Tuesday, October 1, 2013
thinking about choices: where do we go from here?
I honestly believed that that dream had died a long time ago. I haven't had the urge to travel since I started getting motion sick, and my family, they are the rocks that really just want to be in one place. I often say they are the trees (rooted deep in the earth, staying in one place) and I am the bird (fluttering around them, wanting to take them places and show them new things and never really wanting to be in one place too long). I get restless and I like to shake things up.
And I was ready to root down with them, I really was. I AM, actually. We bought this big beautiful house on this big beautiful property and we were working to make it a space we would love for years to come. But my health has not been improving since my concussion. And that puts my dear husband in the role of caregiver to me at times, and of course to our son, and having this big 'ol property on top of it with systems we aren't used to caring for and all the work they require....it hasn't been working for us the way we had hoped. We had to concede that we need something smaller and that requires significantly less maintenance.
And then there have been all the issues we have had with the neighbours. It's been a huge mess, and we don't quite understand it, and I really don't want to rehash it here, but let's just say we have been sufficiently traumatized by their incessant need to ignore all boundaries, and if it wasn't the property itself needing so much more than we are able to give it, it would most certainly be the neighbours driving us away from here. And because of the (actual) trauma of the situation, I am feeling a need to explore other options and just NOT own any property for awhile.
We aren't able to sell until July because of capital gains tax, but that gives us time to get all our ducks in a row and really figure out our gameplan. AGAIN. We are honestly SO tired of moving, you know? But this isn't working for us, and we are in over our heads, and that is just what is so. Living here has been stress after stress, and the beauty of the property is not outweighing the amount of stress it brings us. So....what about going in the opposite direction....now for something completely different?
What if we just explored our options for awhile. Literally? We have always wanted to visit my biodad, for example and haven't been able to afford it. Or my dear friend in Florida. Or our relatives in various parts of the country. How about Legoland, or the beautiful National Parks, or any of the events we miss that we used to attend, but we don't anymore because $ and we live too far away? Kiernen wants to go to NYC to Nintendo World. What if we actually could?

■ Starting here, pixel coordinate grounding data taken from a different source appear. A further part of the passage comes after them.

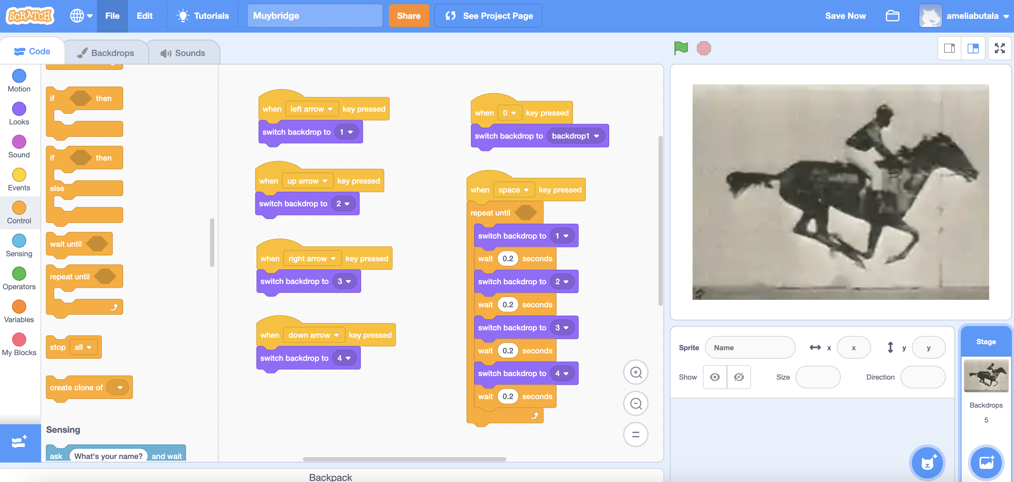The width and height of the screenshot is (1014, 482).
Task: Open the Choose a Sprite cat button
Action: coord(927,463)
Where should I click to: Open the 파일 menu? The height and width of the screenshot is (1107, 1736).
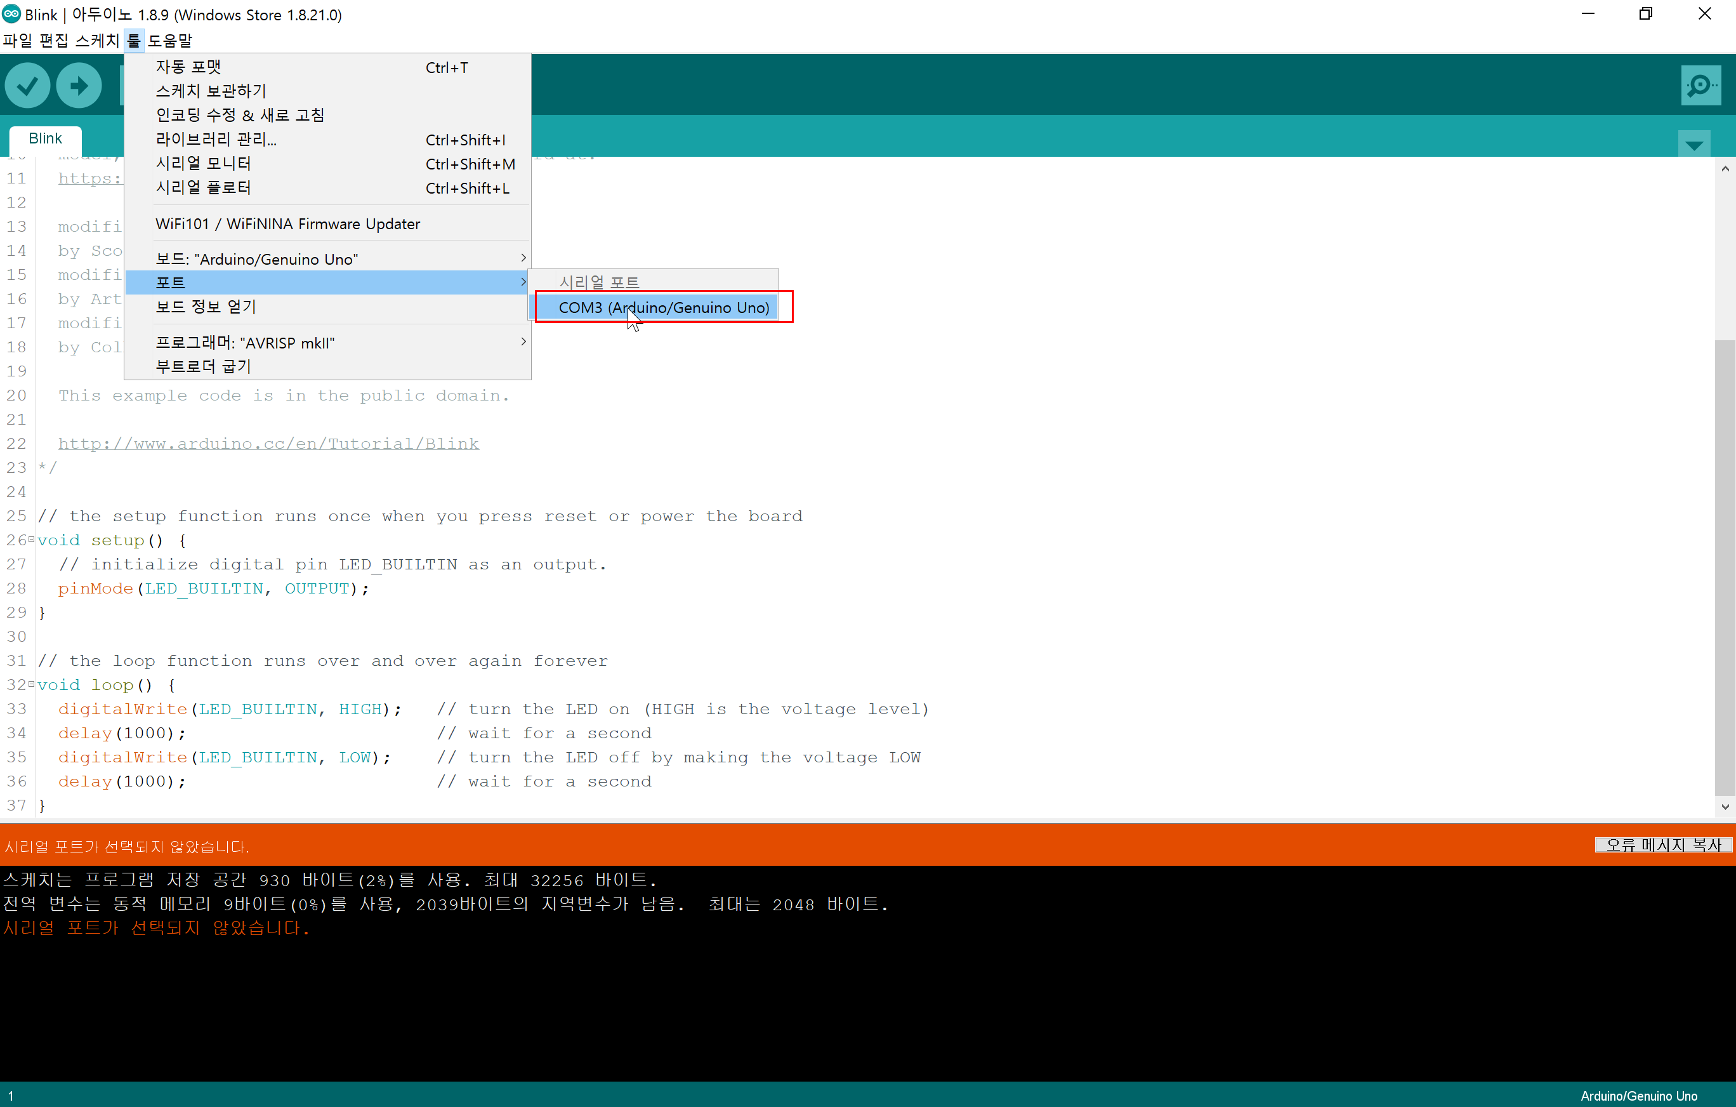click(17, 40)

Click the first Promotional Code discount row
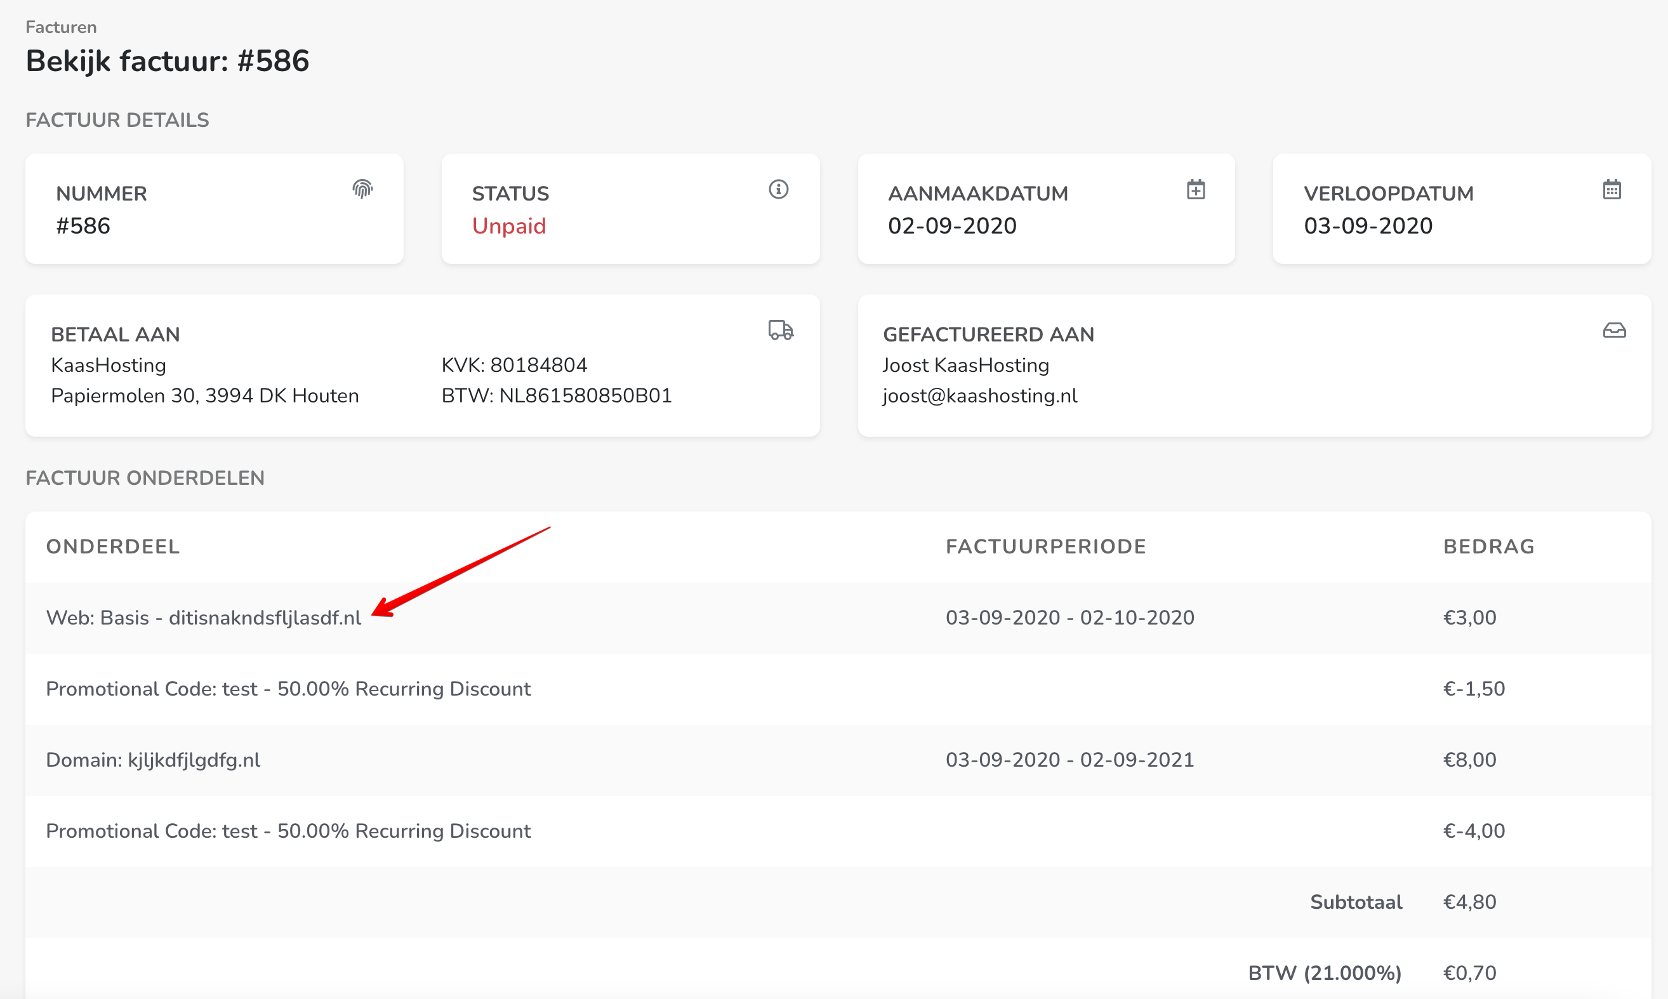[288, 689]
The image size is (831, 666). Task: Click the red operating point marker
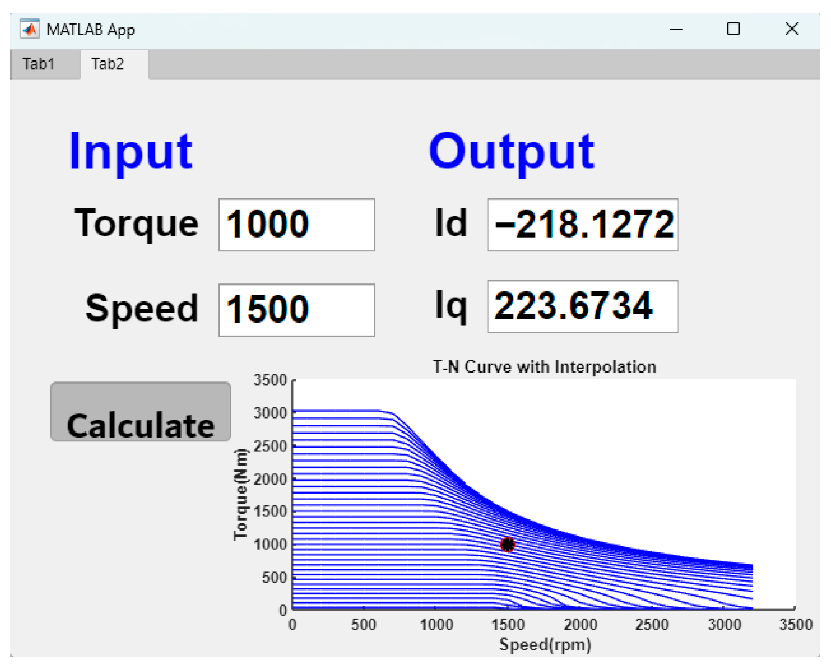tap(508, 544)
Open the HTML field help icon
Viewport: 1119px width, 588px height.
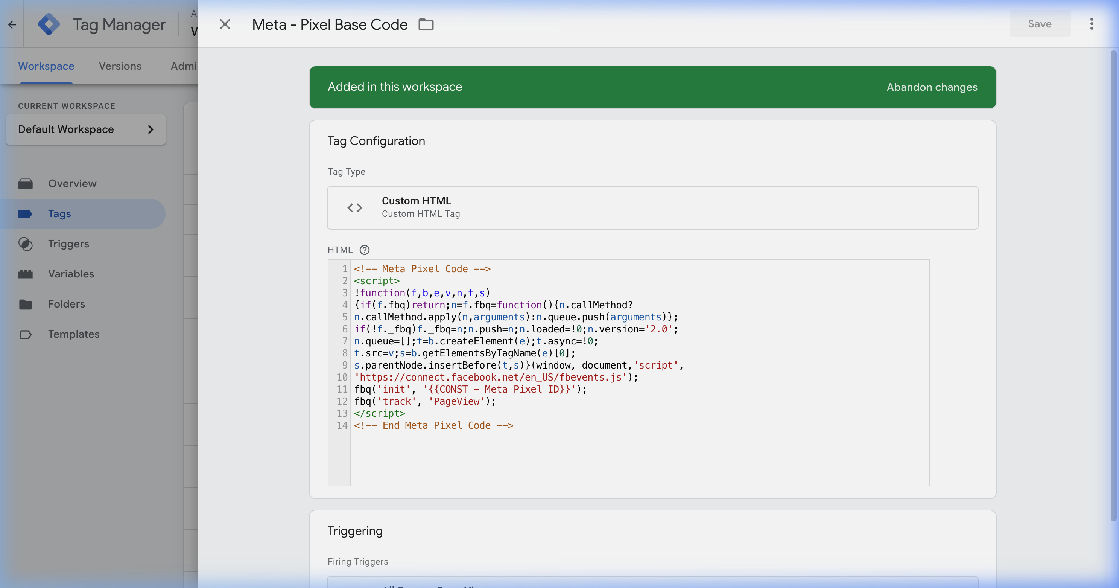click(364, 250)
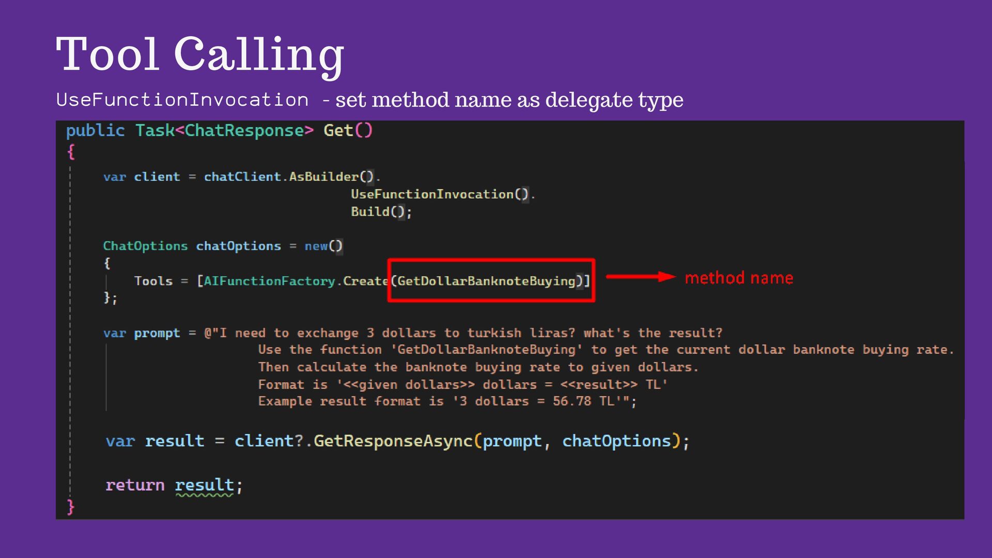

My health has been a big thing for us these past couple of years. since my concussion, I haven't been the same. I am 42 now. That's young in many ways but it's also close enough to retirement age that we have this awareness of how short life can be. and because of my health issues, we are also quite aware of how fallible we are. In my family there is a degenerative brain illness that is hereditary .My mother, my uncle, and my youngest brother have it. There's a 50/50 shot any of us in my family do. I haven't been tested for it, nor has my other brother - we don't want to know (yet). But it affects the cerebellum - that means motor coordination, speech, ability to walk, causes severe vertigo and issues with sight. It hits in the 50s. That's ten years from now. Just ten years.
So I might not have much longer of a time in which I can do those bucket list things....like travel in an RV across the country. And because of technology and seasonal work, there are actually a lot of different ways to make $ on the road. So why not? In my research (because I am me and once I am interested in a thing I like to spend hours and hours finding out as much as possible about it) I have discovered that there are SO SO many people who are full-time RVers. Couples, families, singles, all ages and backgrounds. There are tons of resources for doing this - so many I am overwhelmed by my options for research at present - and I will find my way through them so as to be as fully prepared as possible before (if?) we do this (also an incessant need of mine).
I even have friends who are doing it!
So this is the beginning. Who knows what might come of all of this, but right now I am in the "let's do this!" phase because that's how I roll. In this family, we throw our hat over the fence and then follow, and it works for us (mostly).